*Task to complete*
Only lines with the word "screenshot" are needed; collect each of them from the listing below.

====== Provided information

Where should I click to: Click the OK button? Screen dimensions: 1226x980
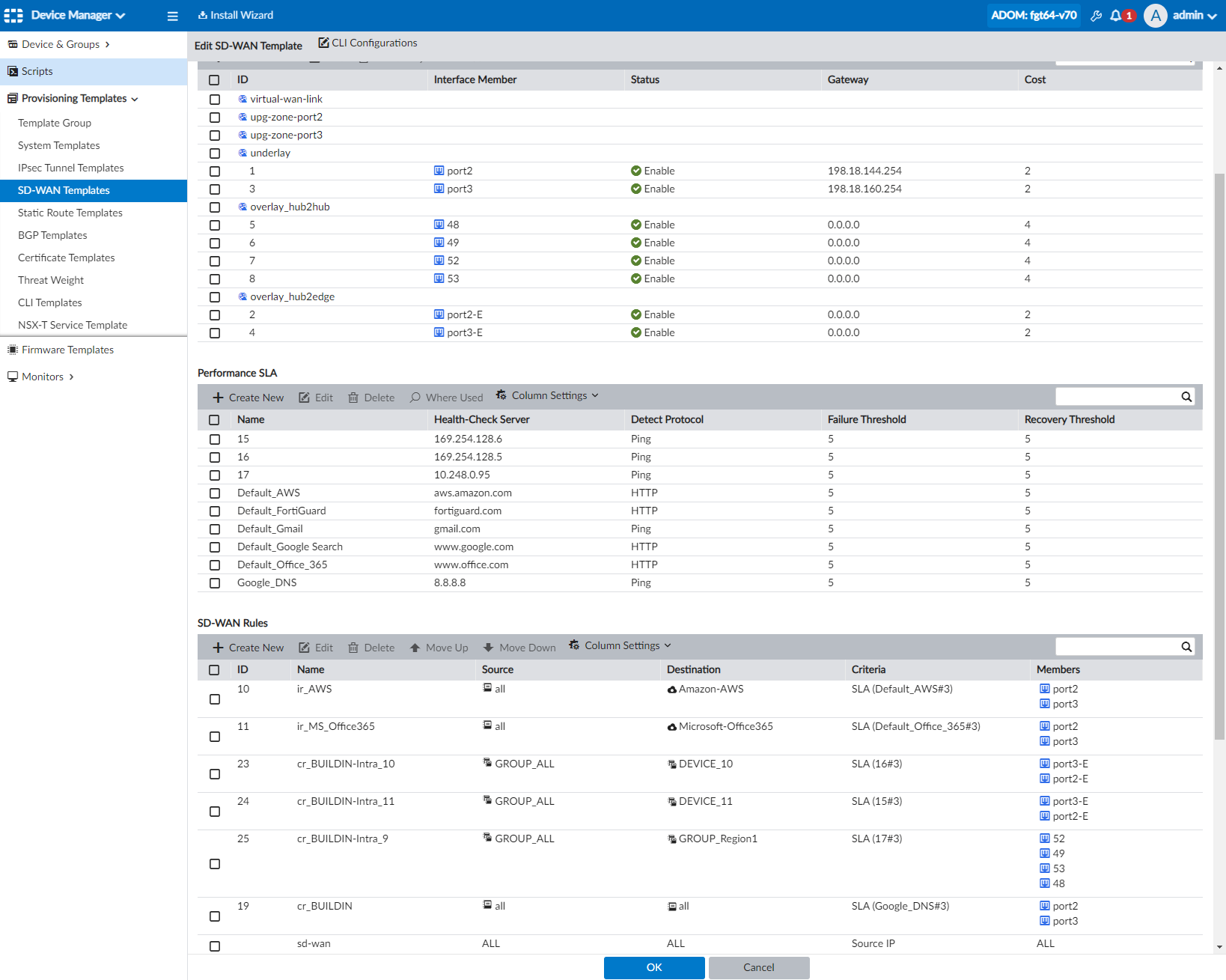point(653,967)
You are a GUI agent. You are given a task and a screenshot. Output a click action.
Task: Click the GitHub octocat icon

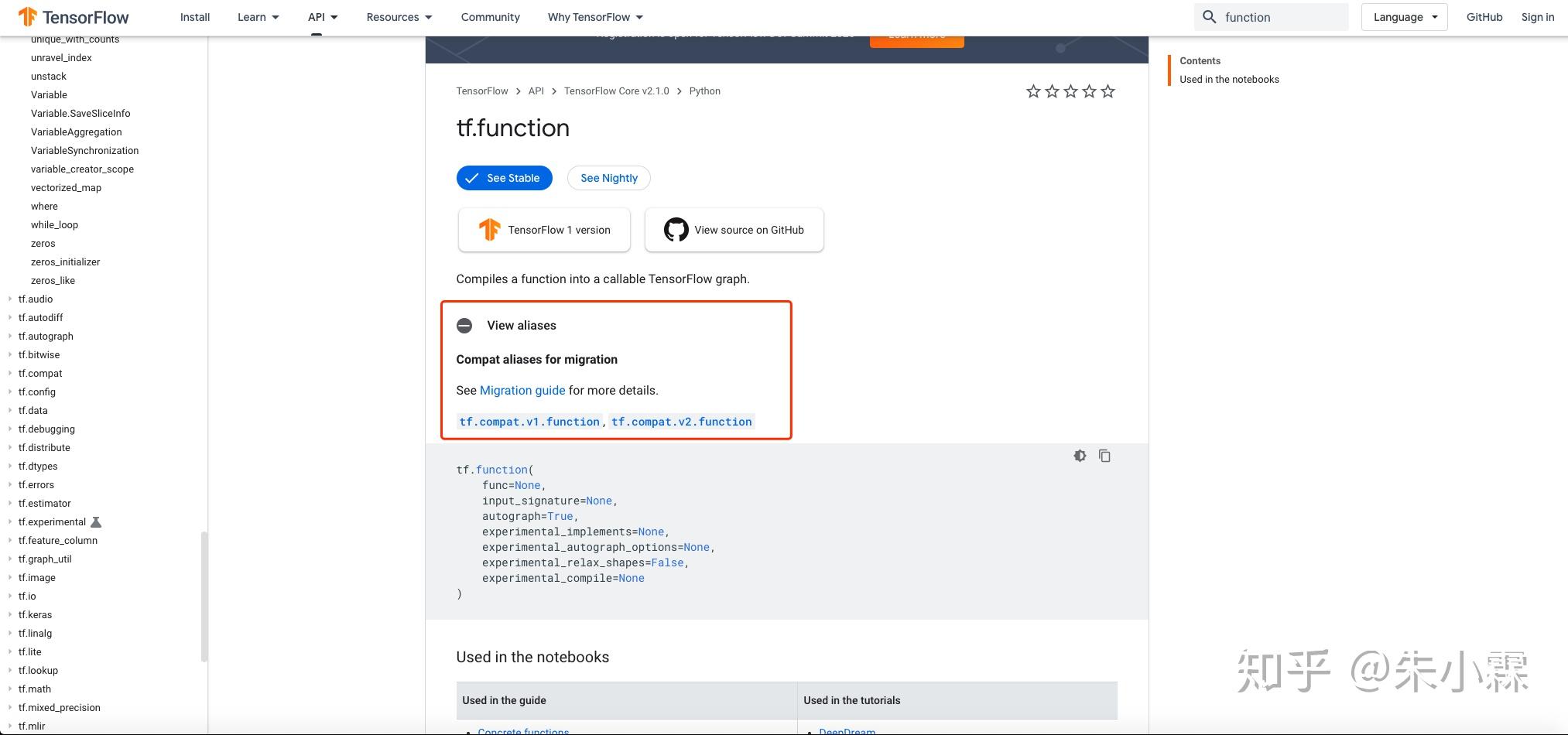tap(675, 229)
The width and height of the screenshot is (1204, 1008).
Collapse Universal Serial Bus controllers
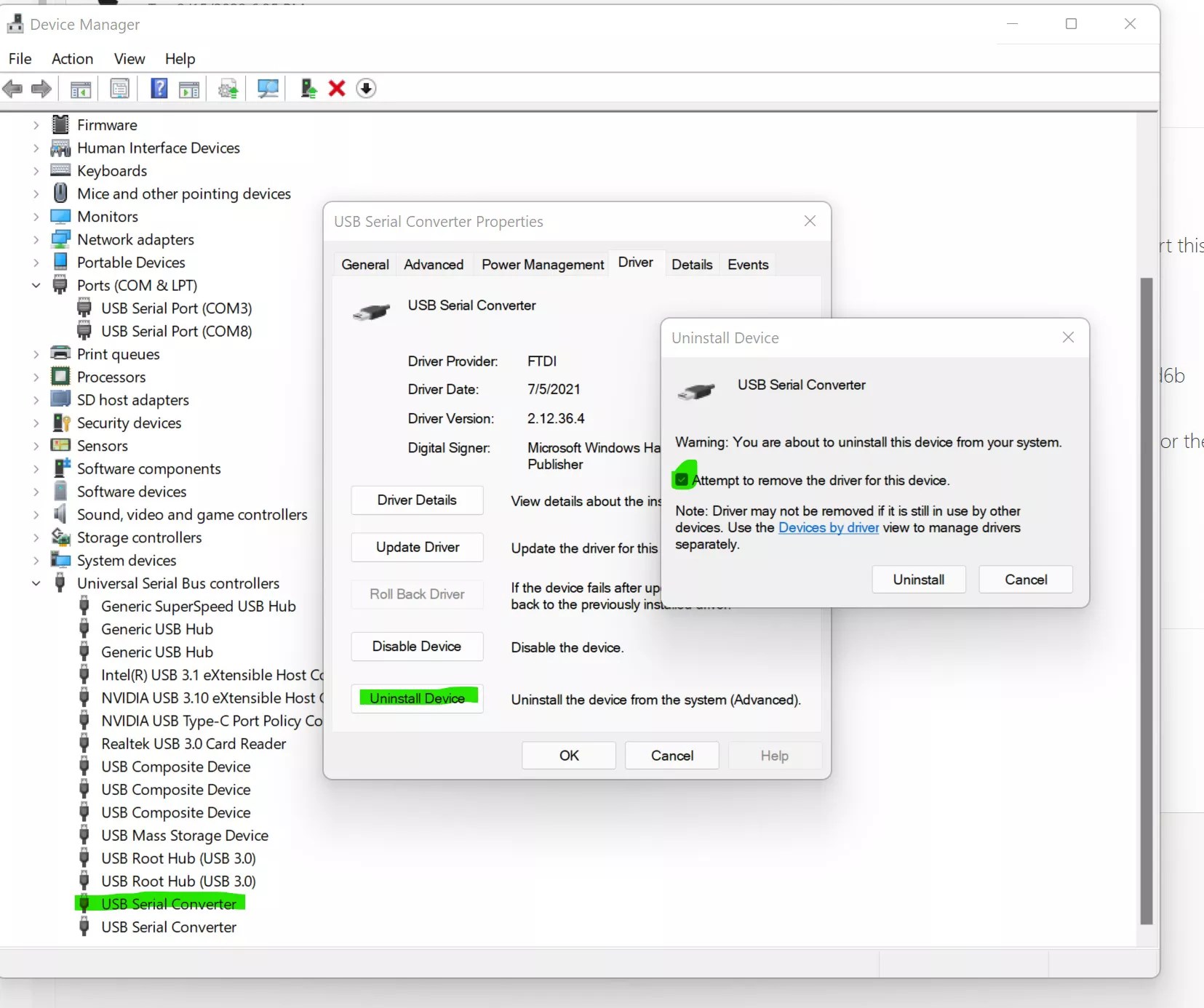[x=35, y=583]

============
====== Provided information

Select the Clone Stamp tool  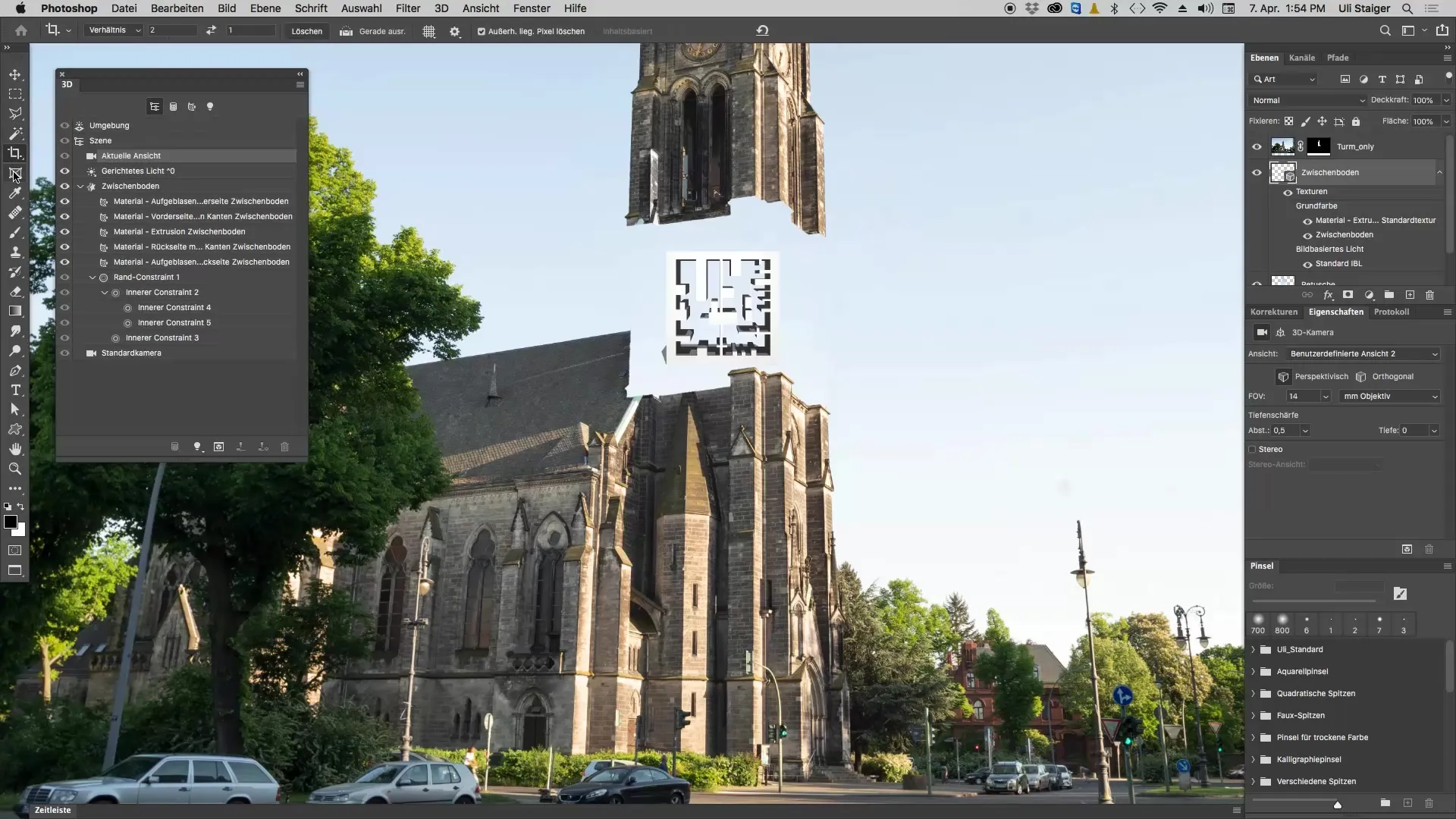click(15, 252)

============

*Solution to the exercise*
You are a GUI agent. You are given a task and a screenshot. Output a click action.
The width and height of the screenshot is (1204, 1008).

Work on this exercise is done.